Via law of large numbers, we conclude that the sample mean $\widehat{\mu}_n$ is a consistent estimator of the mean $\mu$ of a random variable $X$. In other words, the sample mean converges to the true mean as the sample size increases.
Chebyshev's inequality gets tighter at the rate $1/n$. By making further assumptions on the random variables, we can make the bound tighter at a faster rate. For instance, if the random variables are bounded, we can use Hoeffding's inequality to get a bound that decreases exponentially with $n$.
Theorem 5.4 (Hoeffding's inequality) Let $X_1, \ldots, X_n$ be i.i.d. random variables such that $P(a_i \leq X_i \leq b_i) = 1$ for all $i$. Then for any $\epsilon > 0$, the following inequality holds:
$P(\frac{1}{n} \sum_{i=1}^n X_i - E[\frac{1}{n} \sum_{i=1}^n X_i] \geq \epsilon) \leq e^{-2n\epsilon^2/\sum_{i=1}^n(b_i-a_i)^2}$.

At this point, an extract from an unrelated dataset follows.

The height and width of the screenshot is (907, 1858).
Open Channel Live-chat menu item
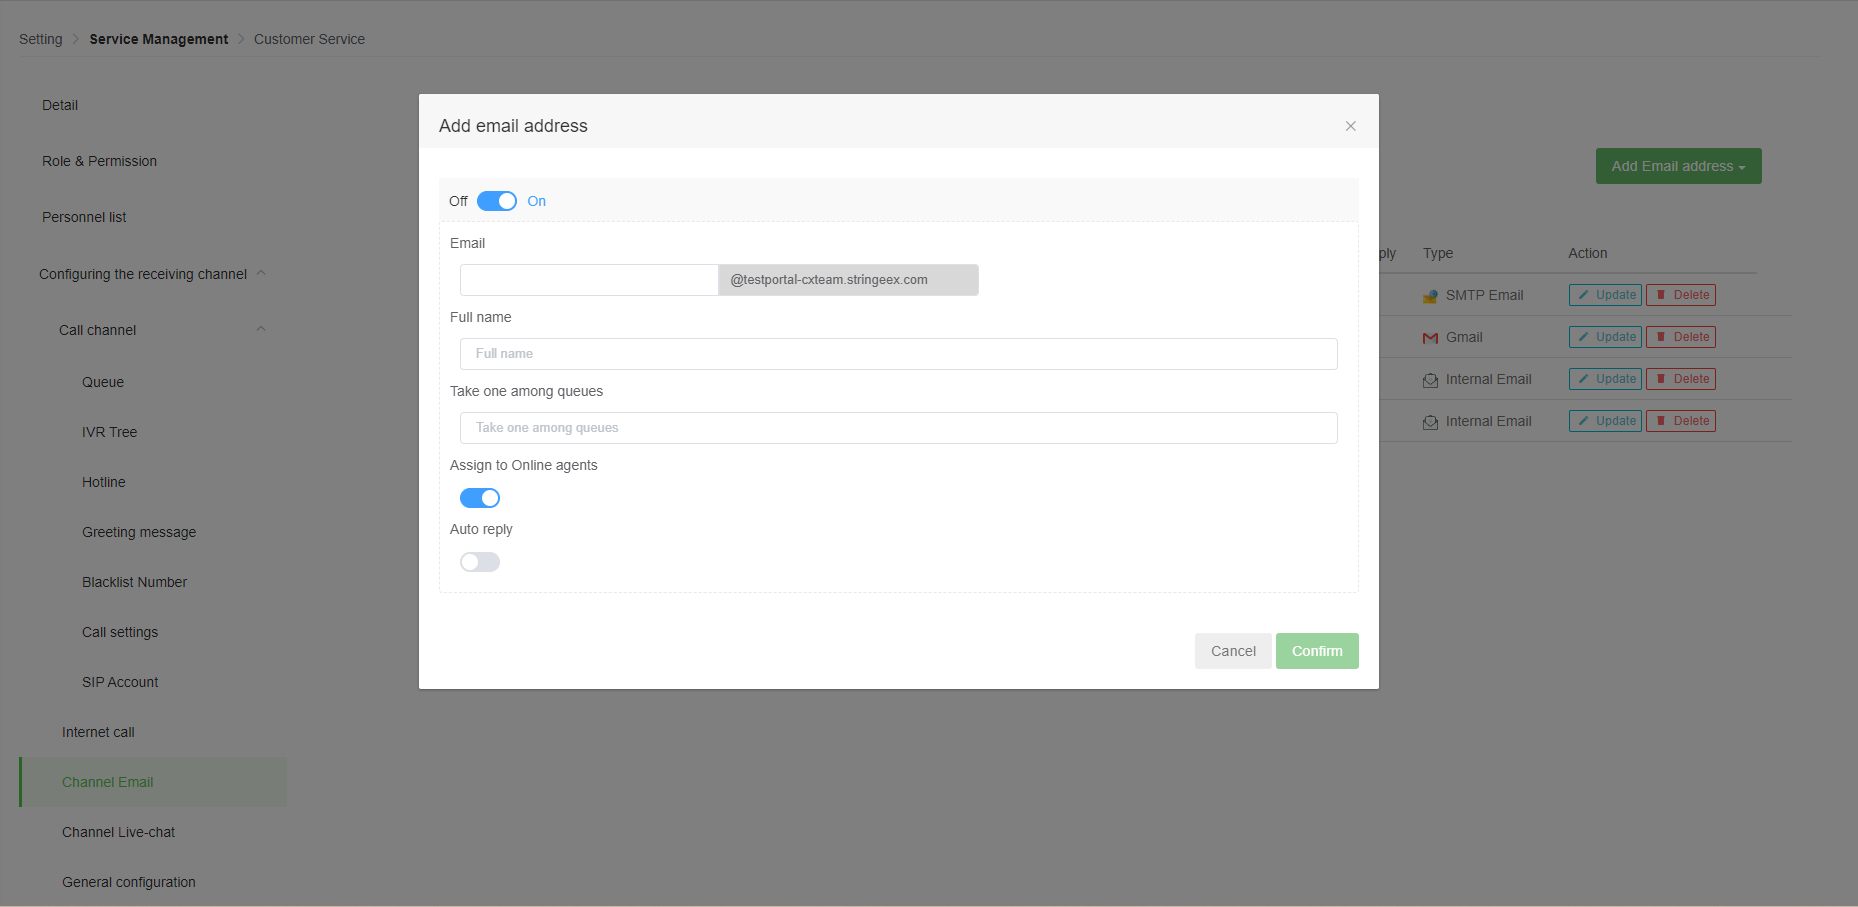coord(118,832)
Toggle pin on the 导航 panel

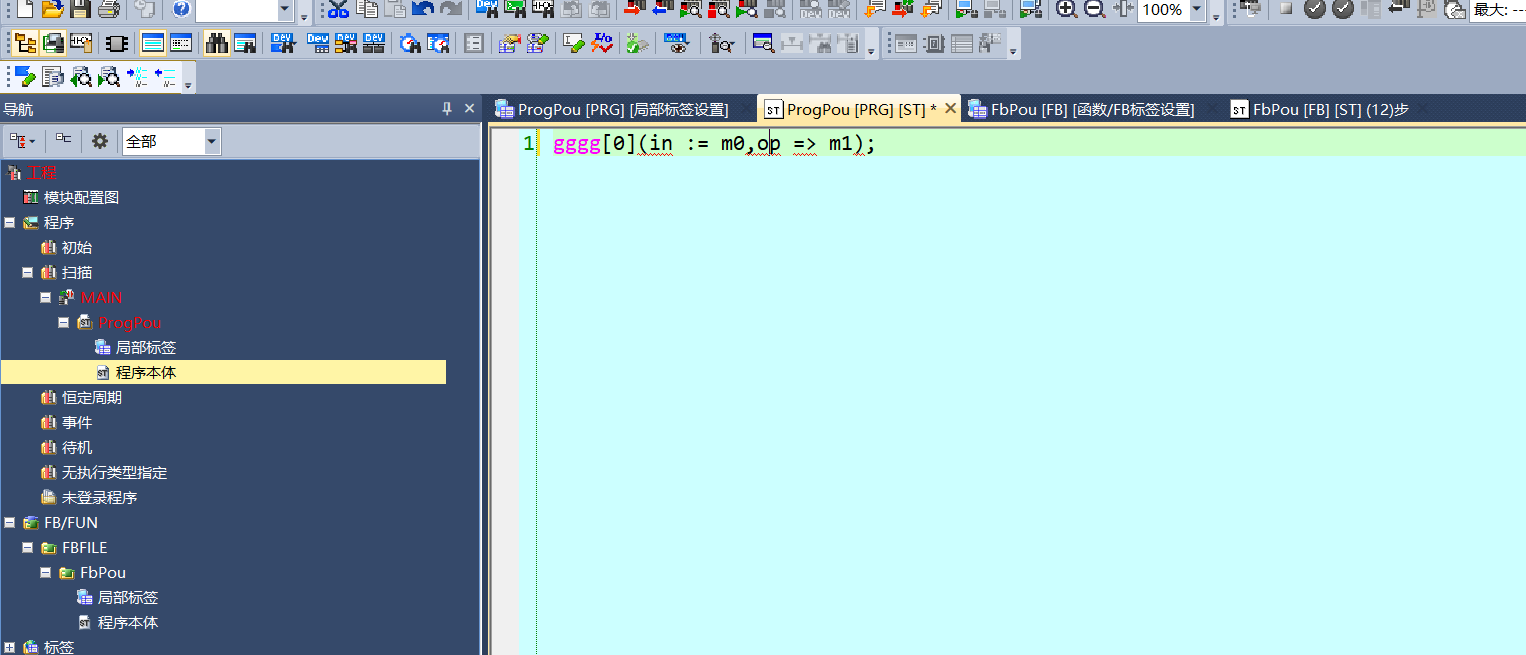click(x=447, y=109)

We aim to use these inequalities to bound the generalization performances of learning algorithms. Imagine that $X_i$ is the loss of the $i$-th training example. Then $\widehat{\mu}_n = \frac{1}{n} \sum_{i=1}^n X_i$ is the empirical risk of the learning algorithm and $\mu = E[\widehat{\mu}_n]$ is the expected risk. For simplicity let us consider the case where $X_i \in [0,1]$ for all $i$. Then we have
$P(\mu \geq \widehat{\mu}_n + \epsilon) \leq e^{-2n\epsilon^2}$.

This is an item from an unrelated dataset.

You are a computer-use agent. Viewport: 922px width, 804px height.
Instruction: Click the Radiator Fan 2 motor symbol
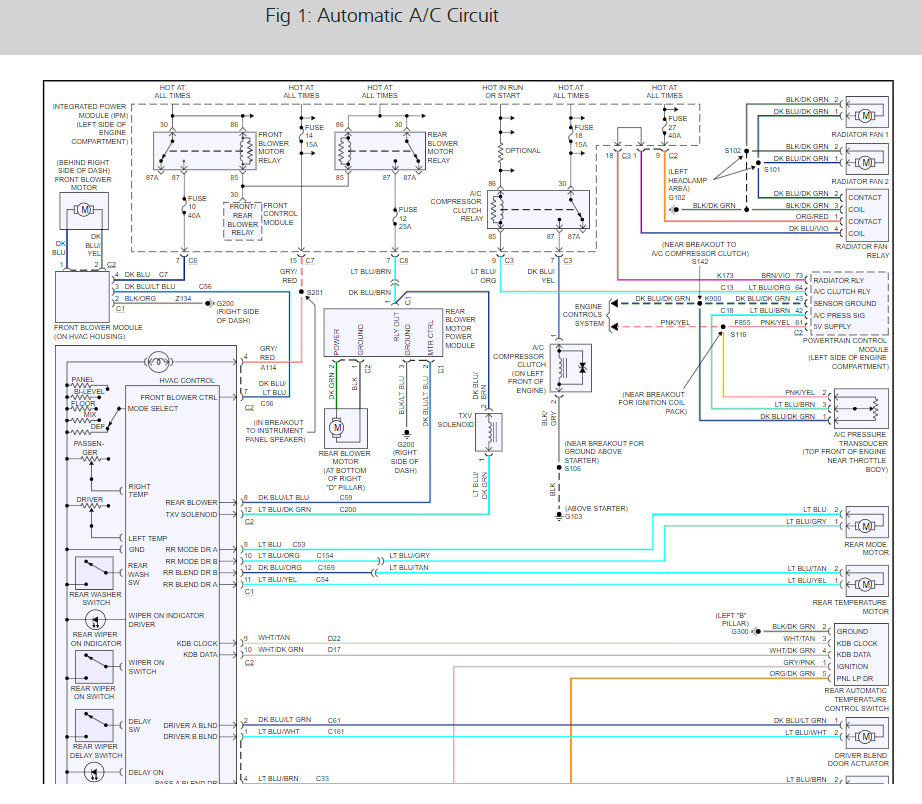coord(866,161)
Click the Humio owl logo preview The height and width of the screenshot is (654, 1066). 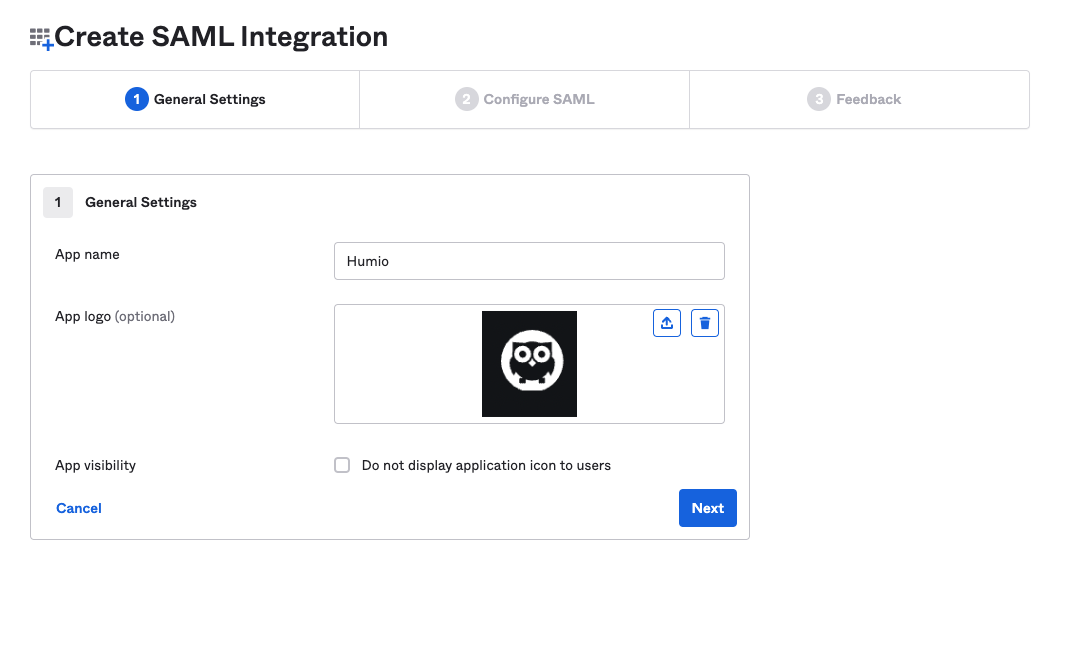click(x=529, y=363)
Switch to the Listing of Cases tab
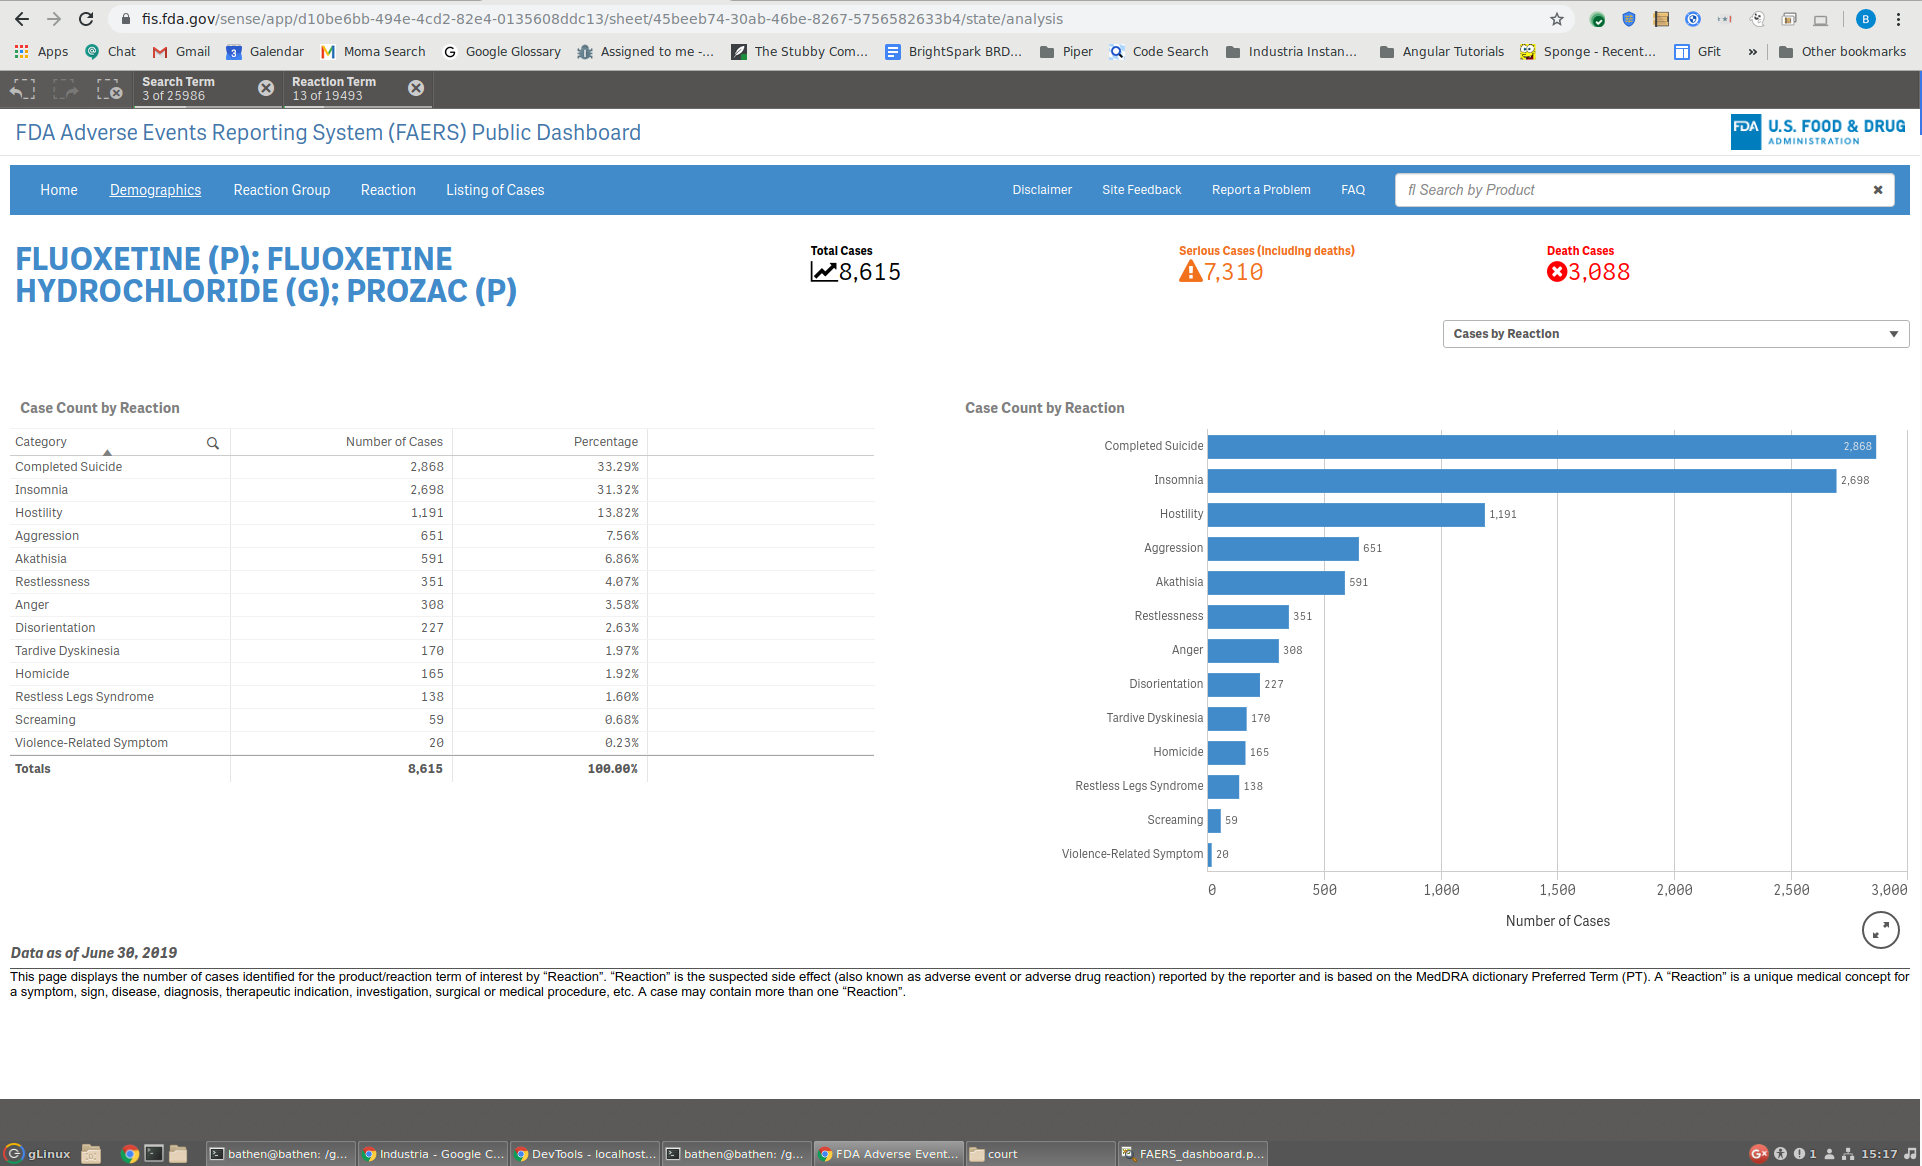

We would like to bound the probability that the empirical risk deviates from the expected risk with respect to level of confidence. Denoting $\delta := e^{-2n\epsilon^2}$ and solving for $\epsilon$ yields
\begin{align*} \epsilon = \sqrt{\dfrac{\log \frac{1}{\delta}}{2n}} \end{align*}
Plugging this value of $\epsilon$ into the inequality above we have
$P \left(\mu \geq\widehat{\mu}_n + \sqrt{\dfrac{\log \frac{1}{\delta}}{2n}} \right ) \leq \delta$.
Later on we will allocate $\mu$ for generalization performance and $\widehat{\mu}_n$ for training performance. Hence we will be more interested in the complementary event:
$P \left(\mu \leq\widehat{\mu}_n + \sqrt{\dfrac{\log \frac{1}{\delta}}{2n}} \right ) \geq 1 - \delta$.
Concentration inequalities of this form are the basis of statistical learning theory. They are also called generalization bounds because they bound the generalization performance of learning algorithms. We will cover them in more detail in the next chapter.